> **What you will do**:
- A) Put into a JSON list of strings, one per line, the lines of the records from the line with "You are a computer-use agent. Image" up to and including the line with "Open でんさいをファイルで取引する file icon". Leave the pictures out.
- B) Continue the Supreme Court case text from where it stops.

HELVERING V. SOUTHWEST CONSOLIDATED CORP., 315 U. S. 194 (1942)Subscribe to Cases that cite 315 U. S. 194
U.S. Supreme Court
Helvering v. Southwest Consolidated Corp., 315 U.S. 194 (1942)
Helvering v. Southwest Consolidated Corp.
Argued January 14, 15, 1942
Decided February 2, 1942
315 U.S. 194
1. Pursuant to a plan of creditors, the indenture securing bonds of an insolvent corporation was foreclosed, and its properties transferred to a new corporation in exchange for common stock and stock purchase warrants of the latter, the common stock going mostly to bondholders of the old corporation, but a small portion of it, together with part of the warrants, to the old corporation's participating unsecured creditors, the other warrants going to the old corporation's preferred and common stockholders. Its nonparticipating security holders were paid cash, which was obtained in the course of the transaction by means of a loan from a bank which the new corporation later assumed and paid.

> **Record set**:
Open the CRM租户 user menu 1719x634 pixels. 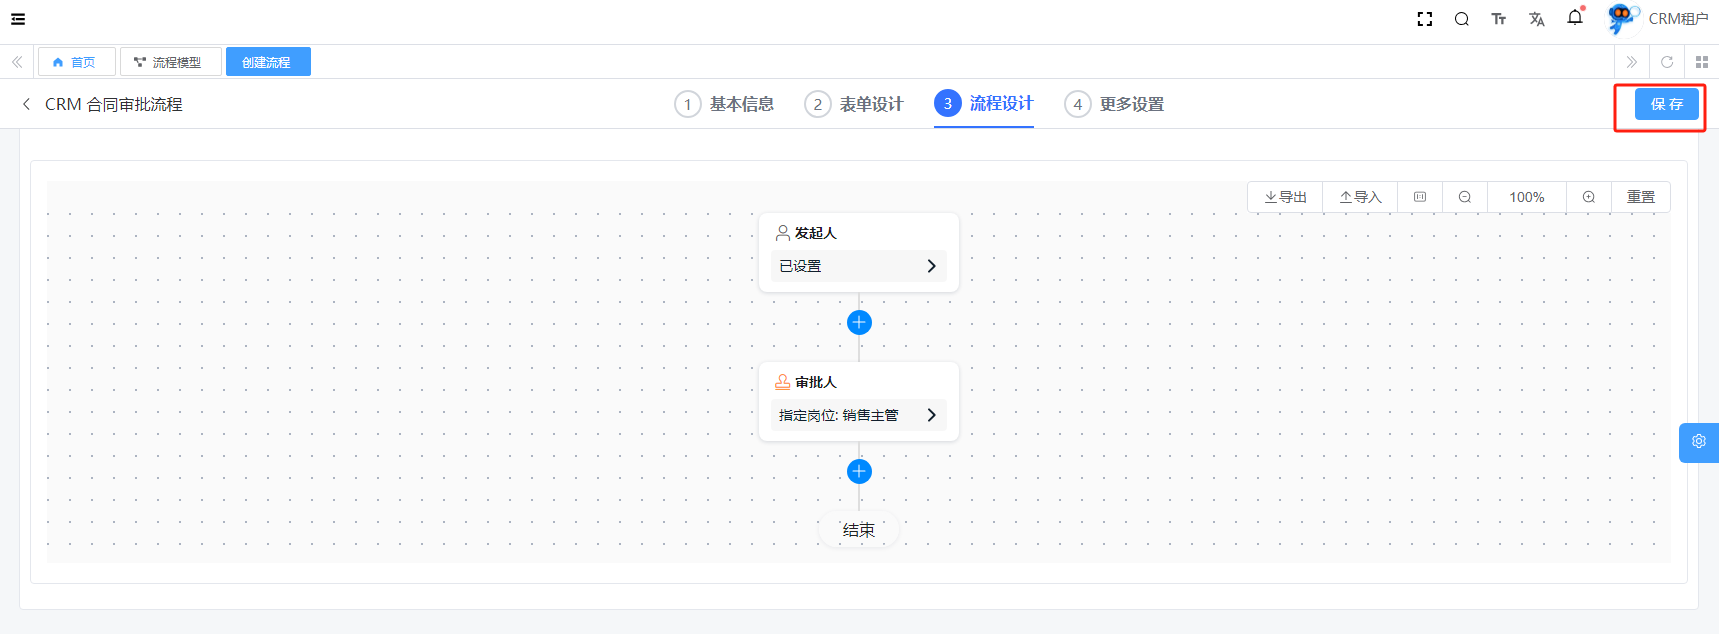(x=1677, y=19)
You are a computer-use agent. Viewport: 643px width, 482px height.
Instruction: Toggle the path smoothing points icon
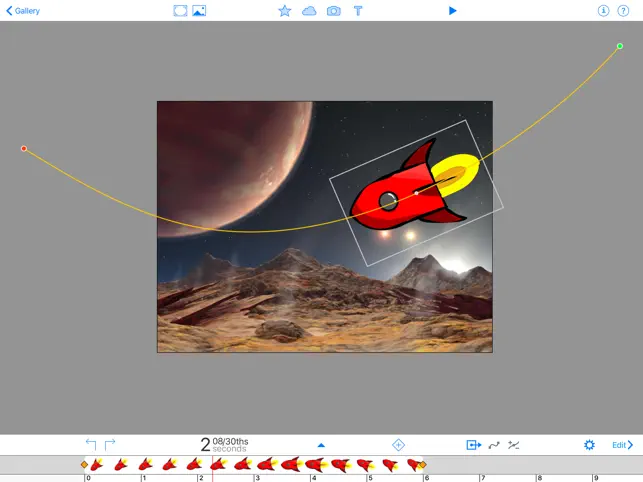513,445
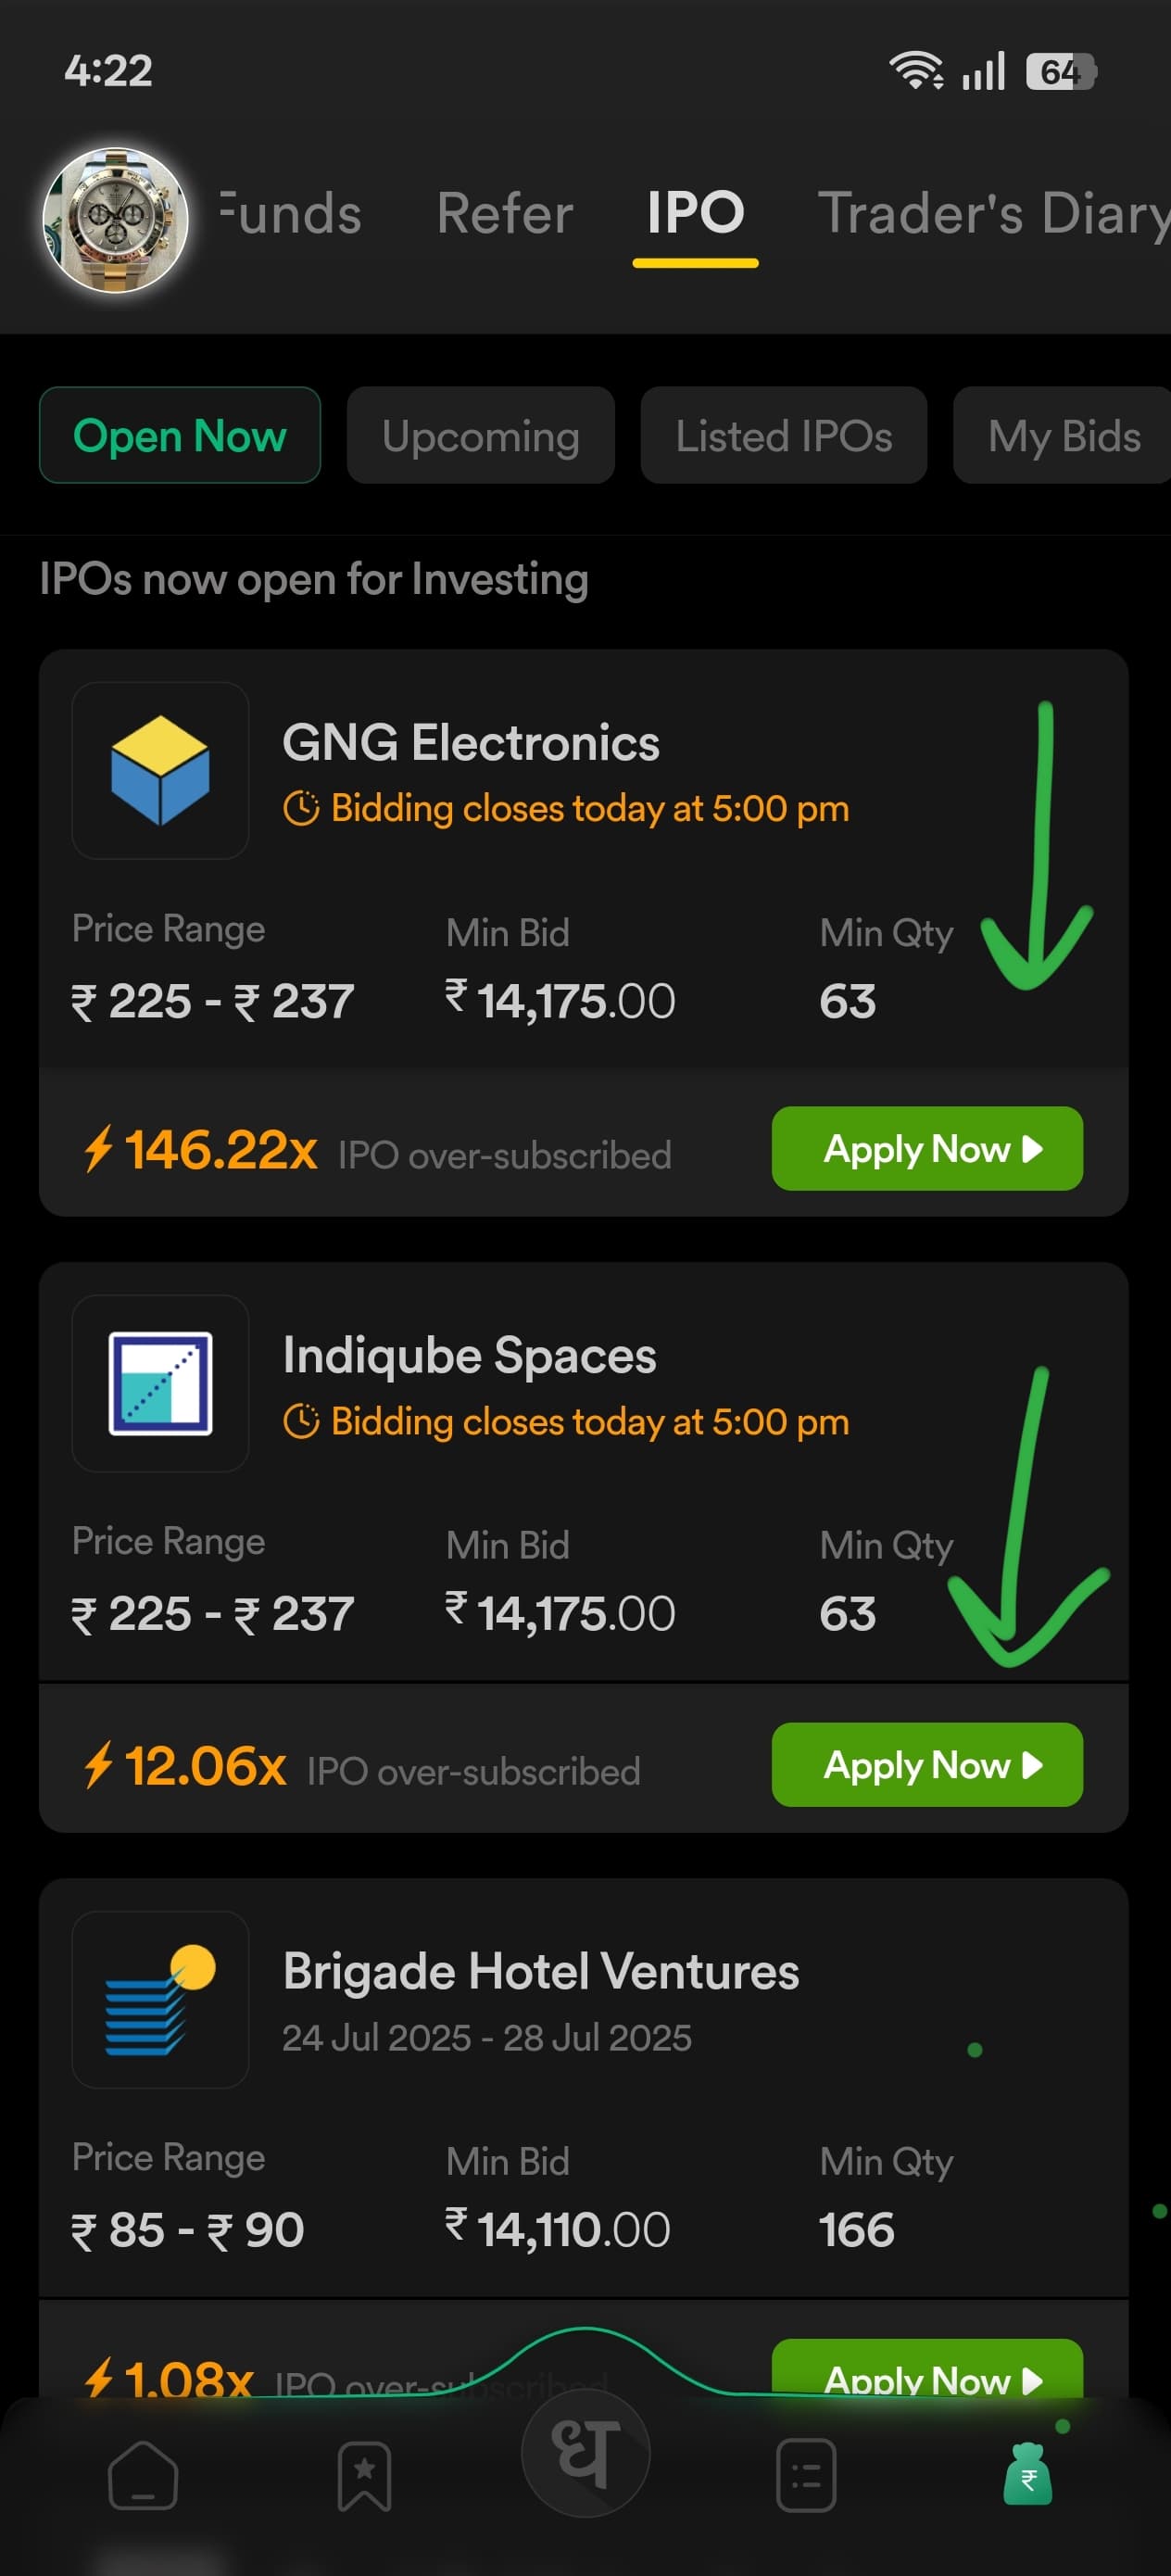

---

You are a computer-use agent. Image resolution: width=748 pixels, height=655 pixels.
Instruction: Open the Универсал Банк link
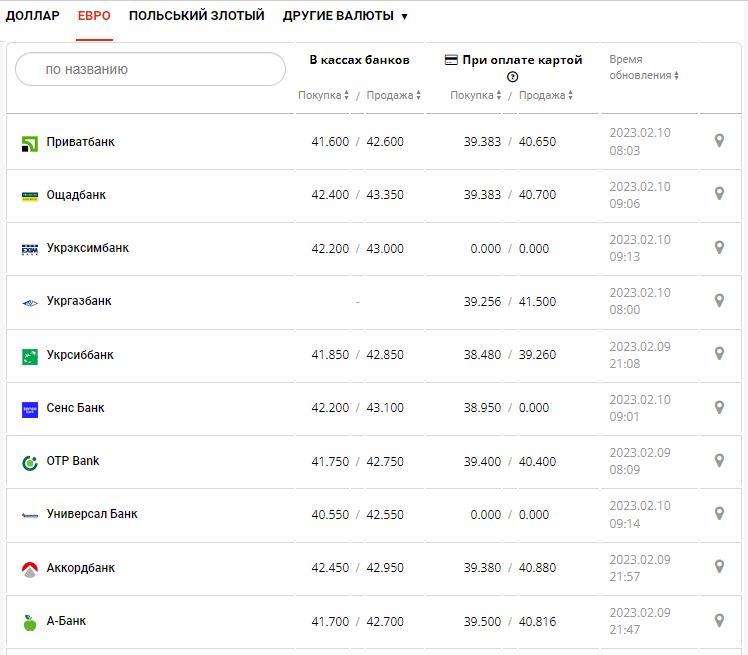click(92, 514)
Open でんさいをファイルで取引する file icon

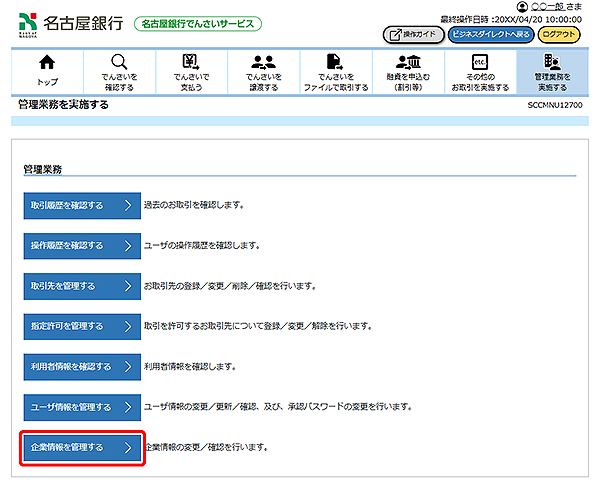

> **Responses to the exercise**:
- A)
[
  "You are a computer-use agent. Image resolution: width=748 pixels, height=655 pixels.",
  "Instruction: Open the Универсал Банк link",
  "click(92, 514)",
  "Open でんさいをファイルで取引する file icon"
]

- B)
Held, that the transaction is not a "reorganization" under § 112(g)(1) of the Revenue Act of 1934. P. 315 U. S. 198.
To constitute a "reorganization" under clause B of that section, the assets of the transferor corporation must be acquired solely for voting stock of the transferee. Voting stock plus some other consideration does not meet the statutory requirement.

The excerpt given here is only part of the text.